GEGEVEN OPDRACHT 1: Druk uit de vermeldingen de regels ongewijzigd af, te beginnen bij de regel met "Where should I click to: Switch" en door tot en met de regel met "pyautogui.click(x=469, y=167)".

TE LEZEN TEKST:

──────

2.2.1. Pastoors en onderpastoors
Allen pastoor of onderpastoor te Borchtlombeek.
Zo was pastoor Razo er in 1281 toe gehouden alle weken te Strijtem een H. Sacramentsmis te lezen.
Abt Ferdinand De Moor schreef in 1687 dat hij monnik Henricus Van Bellinghen had benoemd ‘tot onderpastoor te Strijtem, doch in feite komt dit aldaar overeen met het pastoorschap.’

2.2.2. Kosters
De oudst gekende koster is Antoon Van Bossuyt, alvast van 1587, met enkele onderbrekingen (2), tot lichtmis 1620. Het was Laureis Van Ghindertaelen die hem opvolgde en deze bleef zeker tot 1635 in dienst. Werd hij opgevolgd door Steppe Adriaan? Vast staat dat diens zoon, Judocus Steppe koster was, zeker van 1654 tot 1696. Hij werd opgevolgd door zoon Jacobus Steppe die overleed in 1736. Opnieuw was het een zoon die opvolgde: Josephus Steppe.
Zij mochten gratis wonen in de kosterij, kregen een 'cleyne gagie' voor hun dienst in de kerk. In de loop der jaren streken ze ook speciale vergoedingen op voor het smeren en opwinden van het uurwerk, het oppoetsen van de kandelaars, het verstellen van kerklijnwaad, het 'oppassen' van de godslamp, het luiden van de klok, ... Ook maakten zij de kerk- en armenrekeningen op en 'bedienden' de bedevaarders die de H. Blasius kwamen vereren. (3)

2.2.3. Hondenslagers
In de kerkannalen van Strijtem uit 1660 werd hij ‘honsclapper' genoemd en als vergoeding kreeg hij 3 sisters rogge, wat in 1667 gelijkstond met 6 gulden en 6 stuivers. Dat jaar kreeg hij er nog een paar nieuwe schoenen bij ter waarde van 2 gulden 8 stuivers. Van 1721 tot 1747 was Guilliam de Voghel de honsclapper: ‘aen guill. de voghel 3 sist coren Lennicksche maete, gage voor het goede slaen van de clappe en het uytjaghen vande honden uyt de kercke'. Dus moest hij de honden buitenhouden en bijtijds ‘clappen' of kleppen, dit is gelijkmatig slaan op de klokwand om de gelovigen op te roepen naar de kerk te komen.
Als ordebewakers waren de hondenslagers de voorlopers van de kerkbaljuws of suisses.

  2.5.1. Kerkgebouw
 

In 1641/1652 getekend door Philips de Deyn.
 

Een klein wit kerkje, ca. 20 m lang, niet breder dan 8 m, samen met de sacristie (links aangebouwd) minder dan 200 m² groot, omringd door het kerkhof waarop ook bomen stonden.

──────

GEGEVEN INFORMATIE:

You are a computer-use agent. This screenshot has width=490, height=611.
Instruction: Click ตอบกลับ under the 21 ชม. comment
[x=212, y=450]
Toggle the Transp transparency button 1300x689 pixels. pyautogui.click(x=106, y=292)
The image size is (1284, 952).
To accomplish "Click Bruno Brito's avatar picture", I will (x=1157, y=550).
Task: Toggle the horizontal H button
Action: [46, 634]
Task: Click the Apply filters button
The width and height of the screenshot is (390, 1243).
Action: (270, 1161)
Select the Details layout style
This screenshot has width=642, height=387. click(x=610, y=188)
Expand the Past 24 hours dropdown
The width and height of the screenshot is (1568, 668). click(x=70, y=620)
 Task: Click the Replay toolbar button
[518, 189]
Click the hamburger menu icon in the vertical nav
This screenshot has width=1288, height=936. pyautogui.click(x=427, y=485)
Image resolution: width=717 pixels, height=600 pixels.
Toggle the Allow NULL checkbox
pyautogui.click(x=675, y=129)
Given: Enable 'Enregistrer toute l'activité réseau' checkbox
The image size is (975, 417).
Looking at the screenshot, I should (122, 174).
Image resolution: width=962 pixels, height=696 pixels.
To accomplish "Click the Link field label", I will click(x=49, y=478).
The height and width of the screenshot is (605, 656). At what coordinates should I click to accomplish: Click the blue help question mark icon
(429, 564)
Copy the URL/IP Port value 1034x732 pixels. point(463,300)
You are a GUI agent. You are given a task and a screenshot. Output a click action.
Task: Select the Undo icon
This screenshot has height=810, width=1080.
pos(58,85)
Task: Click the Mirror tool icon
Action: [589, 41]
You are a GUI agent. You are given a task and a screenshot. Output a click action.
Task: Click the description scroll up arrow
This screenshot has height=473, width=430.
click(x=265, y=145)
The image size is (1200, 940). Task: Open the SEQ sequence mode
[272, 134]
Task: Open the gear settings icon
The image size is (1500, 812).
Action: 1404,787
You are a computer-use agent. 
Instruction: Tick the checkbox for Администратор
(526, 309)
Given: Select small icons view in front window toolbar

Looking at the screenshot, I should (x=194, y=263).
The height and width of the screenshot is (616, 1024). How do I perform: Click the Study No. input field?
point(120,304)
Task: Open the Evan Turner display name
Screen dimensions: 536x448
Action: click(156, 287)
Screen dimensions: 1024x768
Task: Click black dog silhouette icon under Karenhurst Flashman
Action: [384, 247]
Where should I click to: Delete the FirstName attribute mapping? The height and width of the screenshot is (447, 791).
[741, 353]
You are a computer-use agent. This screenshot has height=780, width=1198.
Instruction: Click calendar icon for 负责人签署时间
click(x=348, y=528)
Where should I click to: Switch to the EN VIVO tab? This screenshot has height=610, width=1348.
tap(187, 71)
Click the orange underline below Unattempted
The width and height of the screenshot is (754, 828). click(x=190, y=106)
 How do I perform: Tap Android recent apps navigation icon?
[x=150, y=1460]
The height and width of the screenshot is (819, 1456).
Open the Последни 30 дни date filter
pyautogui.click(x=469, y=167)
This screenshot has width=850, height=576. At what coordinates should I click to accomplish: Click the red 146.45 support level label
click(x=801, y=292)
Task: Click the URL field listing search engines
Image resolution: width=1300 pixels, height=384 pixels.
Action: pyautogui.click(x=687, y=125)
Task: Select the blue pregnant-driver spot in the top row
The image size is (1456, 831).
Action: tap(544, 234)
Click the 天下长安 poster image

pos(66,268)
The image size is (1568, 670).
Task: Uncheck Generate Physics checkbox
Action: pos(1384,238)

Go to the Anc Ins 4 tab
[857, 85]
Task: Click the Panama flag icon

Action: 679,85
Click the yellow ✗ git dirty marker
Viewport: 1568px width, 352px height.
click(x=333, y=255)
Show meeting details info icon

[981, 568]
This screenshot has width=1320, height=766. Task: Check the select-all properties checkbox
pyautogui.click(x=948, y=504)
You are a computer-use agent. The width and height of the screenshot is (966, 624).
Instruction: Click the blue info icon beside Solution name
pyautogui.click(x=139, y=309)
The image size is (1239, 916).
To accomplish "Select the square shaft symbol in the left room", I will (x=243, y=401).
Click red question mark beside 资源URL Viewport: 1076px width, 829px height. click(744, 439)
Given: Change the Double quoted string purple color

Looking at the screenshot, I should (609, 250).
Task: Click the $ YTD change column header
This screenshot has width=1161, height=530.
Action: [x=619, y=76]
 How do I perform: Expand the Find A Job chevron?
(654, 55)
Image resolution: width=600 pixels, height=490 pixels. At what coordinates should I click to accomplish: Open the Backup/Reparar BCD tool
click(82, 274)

──────

GEGEVEN OPDRACHT 2:
Stemmen de volgende beweringen overeen met de tekst over de kerk van Strijtem? Beantwoord elke bewering met ja of nee en citeer de woorden uit de tekst die de doorslag geven.
(a) Guilliam de Voghel was van 1721 tot 1747 de honsclapper.
(b) Het kerkje was meer dan 30 m lang.
(c) De kosters mochten gratis in de kosterij wonen.

GESCHREVEN ANTWOORD 1:
Where should I click to: Switch to the EN VIVO tab? This screenshot has height=610, width=1348.
tap(187, 71)
Click the orange underline below Unattempted
The width and height of the screenshot is (754, 828). click(x=190, y=106)
 How do I perform: Tap Android recent apps navigation icon?
[x=150, y=1460]
The height and width of the screenshot is (819, 1456).
Open the Последни 30 дни date filter
pyautogui.click(x=469, y=167)

GESCHREVEN ANTWOORD 2:
(a) Ja: "Van 1721 tot 1747 was Guilliam de Voghel de honsclapper"
(b) Nee: "ca. 20 m lang"
(c) Ja: "Zij mochten gratis wonen in de kosterij"